Certo, sui beni confiscati portiamo avanti durante i campi diversi approfondimenti, tra cui uno su Beppe e su Chinnici, sulla realtà palermitana di quegli anni. Abbiamo celebrato una messa sui terreni e il questore, pur non potendo partecipare, ha più volte visitato i campi, dicendo cose che molto mi hanno colpito. Parlando di Beppe e di Ninni Cassarà come di due ragazzi che non mediavano su niente. Non disposti al compromesso. E legatissimi al loro dovere. Era così Beppe. Pensava che ciò che stava facendo fosse troppo importante per chinarsi di fronte alle mancanze di mezzi e fondi: utilizzava la sua macchina i suoi mezzi pur di continuare il suo lavoro. Ricordarlo sui terreni è stata memoria ma anche riappropriazione di un bene da parte della collettività.
Dove si stanno svolgendo questi campi?
Dopo i primi due campi già conclusi ora ne stiamo portando avanti uno a Belpasso, in una tenuta di sedici ettari con un agrumeto e un fabbricato confiscati alla famiglia Riela, tipico esempio di famiglia mafiosa imprenditrice. Da bracciante a dattilografo, il gruppo familiare dei Riela è diventato leader nell'autotrasporto con molti legami con mafiosi di alto calibro anche nella sicilia occidentale e contatti con la 'ndrangheta.

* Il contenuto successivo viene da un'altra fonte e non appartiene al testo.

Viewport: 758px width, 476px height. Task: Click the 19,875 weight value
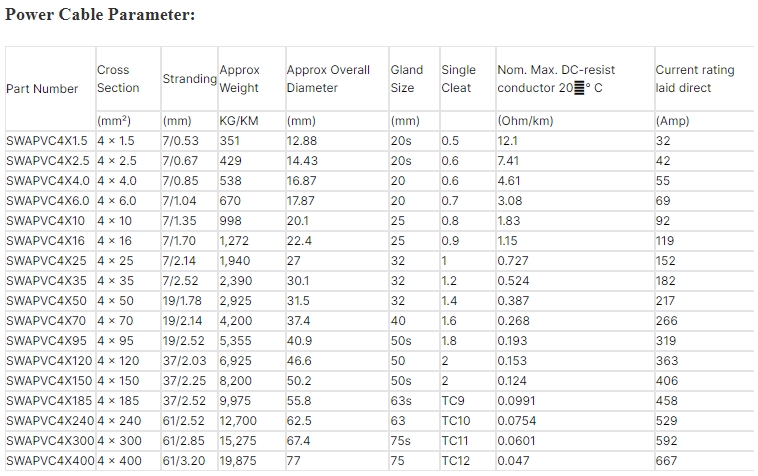235,461
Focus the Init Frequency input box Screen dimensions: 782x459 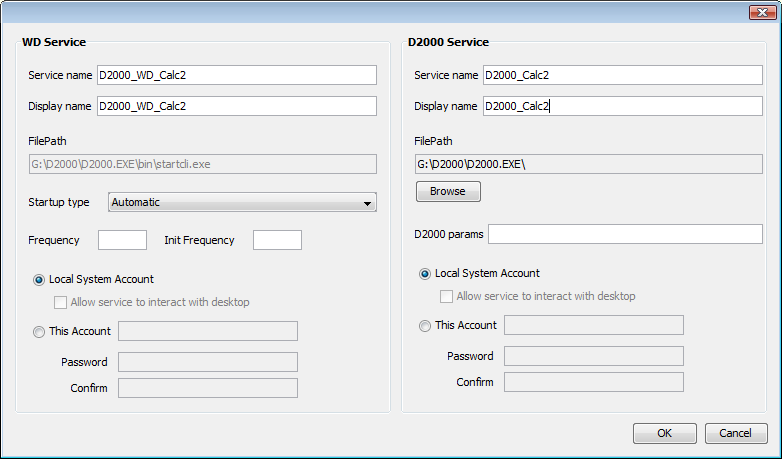[x=277, y=240]
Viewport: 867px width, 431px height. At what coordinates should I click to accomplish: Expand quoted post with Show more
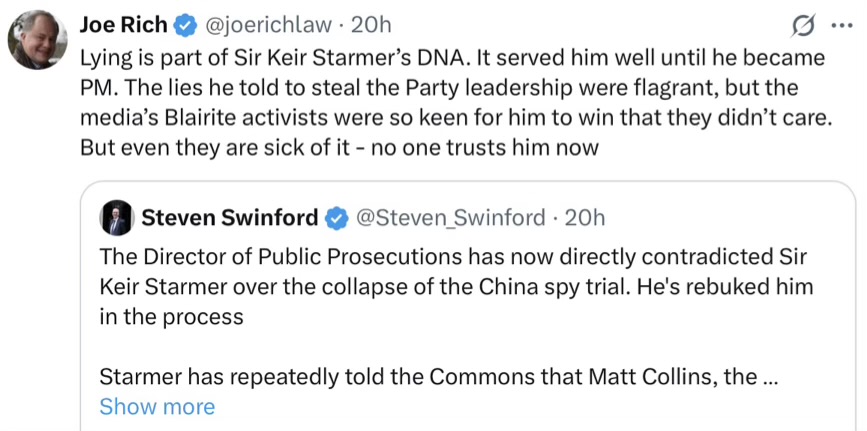coord(157,406)
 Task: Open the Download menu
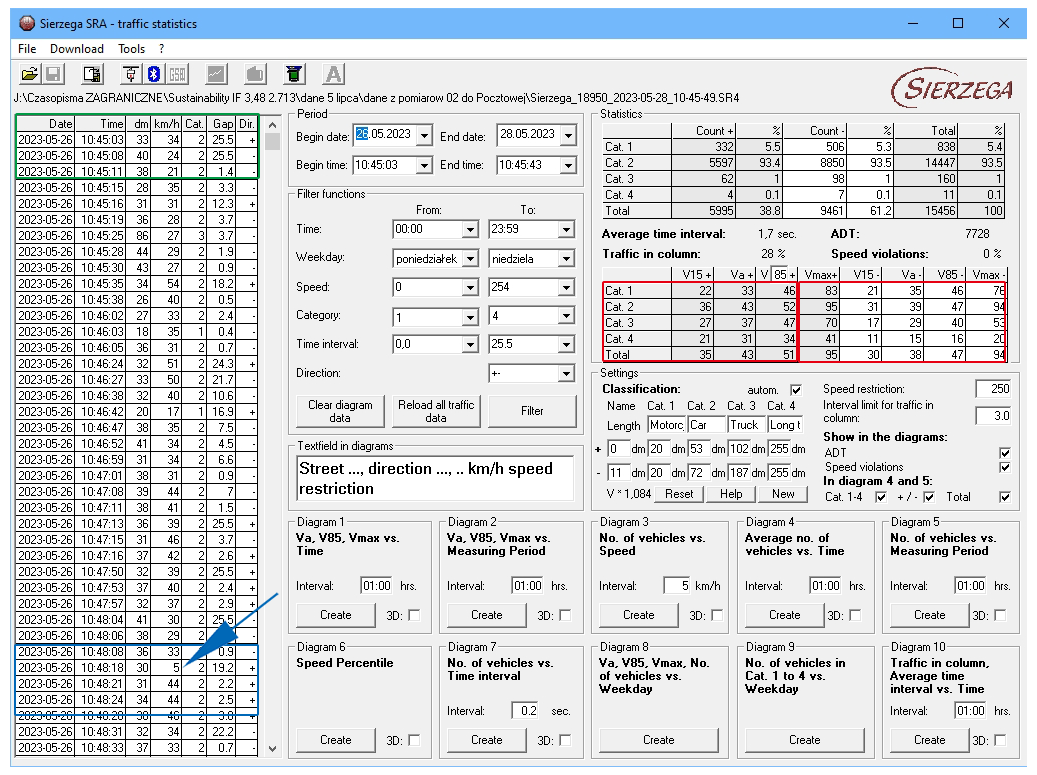click(x=76, y=48)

Oltre a Belpasso, altri terreni confiscati dovrebbe in futuro, confluire in un progetto di cooperativa, cosa ci puoi dire a riguardo?
Il nostro progetto, sebbene agli inizi, è molto ambizioso. Si tratta di una cooperativa che nelle nostre intenzioni gestirà terreni a Lentini, Belpasso, Ramacca e Motta Sant'Anastasia, tra le province, dunque, di Catania e Siracusa.

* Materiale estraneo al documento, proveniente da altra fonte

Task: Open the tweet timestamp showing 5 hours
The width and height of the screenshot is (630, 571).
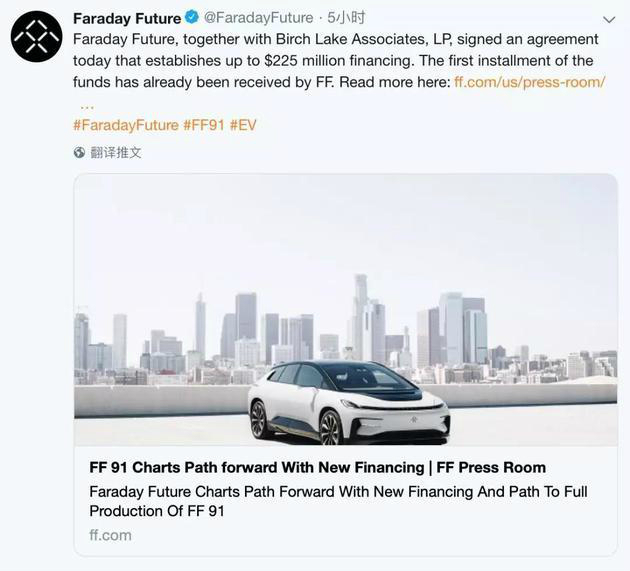Action: (x=346, y=18)
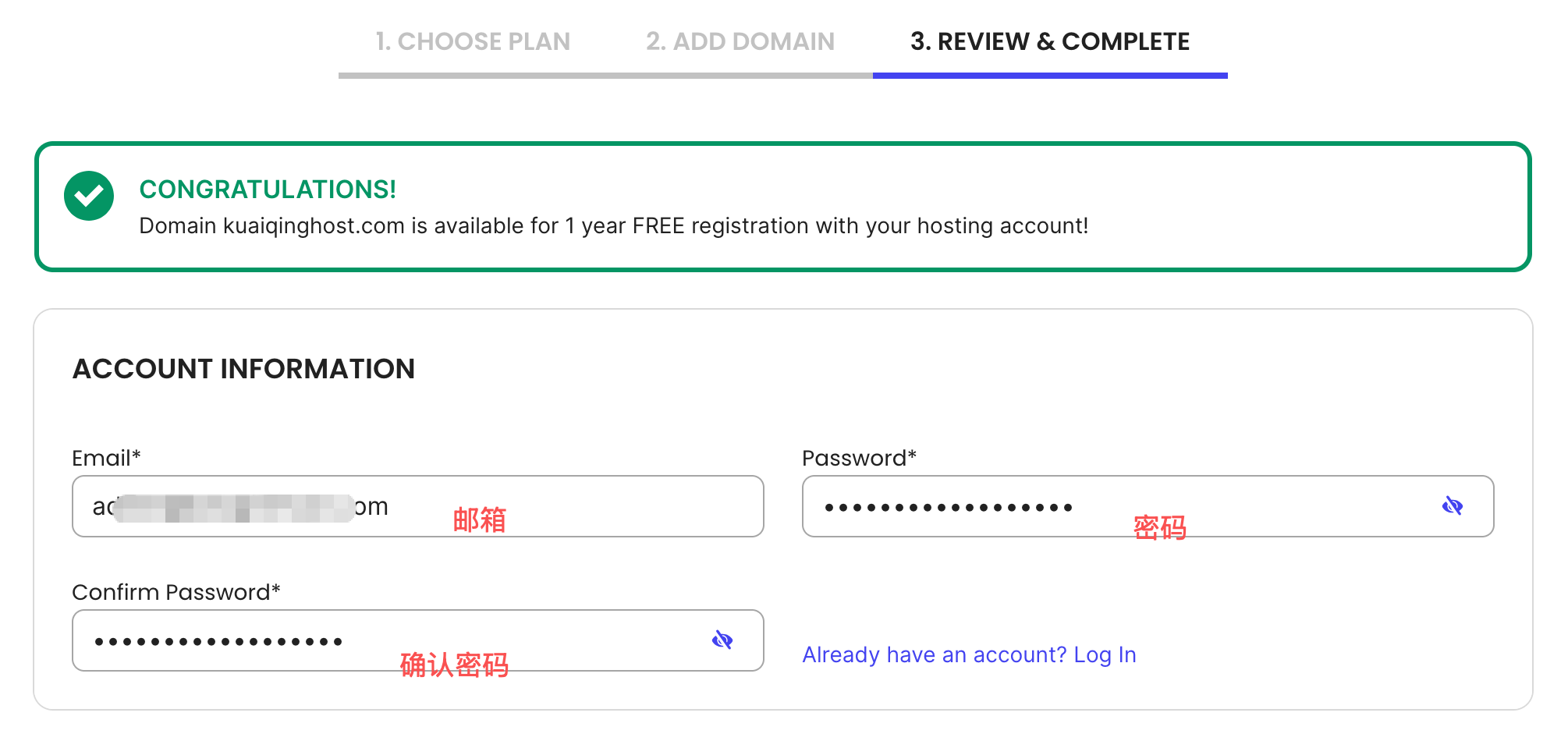Click the red 密码 annotation
Screen dimensions: 1568x741
click(1159, 528)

In che settori sarà impegnata la cooperativa?
L'idea è quella di sistemare i terreni, abbandonati da dieci anni per stabilire una coltivazione biologica di agrumi, commercializzati con il marchio Libera Terra. In seconda battuta valorizzare anche dal punto di vista turistico queste zone. I campi servono per sondare questa possibilità. Infatti pensiamo di restaurare il fabbricato di Belpasso per fargli ospitare 55 posti letto. E farne in futuro il fulcro di un possibile itinerario per il turismo scolastico. Sposando beni confiscati e turismo responsabile. Al momento siamo ancora agli inizi e anche organizzare i campi di lavoro è molto dura; ma già più di tremila persone sono state su questi terreni. E ne hanno fatto una zona viva dove si fa memoria concreta.
A proposito di memoria, oggi cosa significa per te ripensare a tuo fratello?
Il ricordo di Beppe è vivo in me. In diverse occasioni abbiamo mostrato a dei ragazzi un video di Beppe che ne 1982 con Chinnici va a parlare a dei ragazzi a Siracusa. Mi hanno fatto molto impressione le sue parole. Che fanno riferimento alla politica, ai rapporti con la mafia, a cose, che se fatte, avrebbero evitato molto sangue. Rivederlo così, con le sue movenze naturali in mezzo ai ragazzi, mi ha fatto ritornare il mente la sua abnegazione, il suo coraggio e la sua voglia di agire, senza mai far rischiare i suoi ragazzi. Impossibile per i ragazzi datare quell'intervento. Talmente attuale e lucida era la visione di Beppe.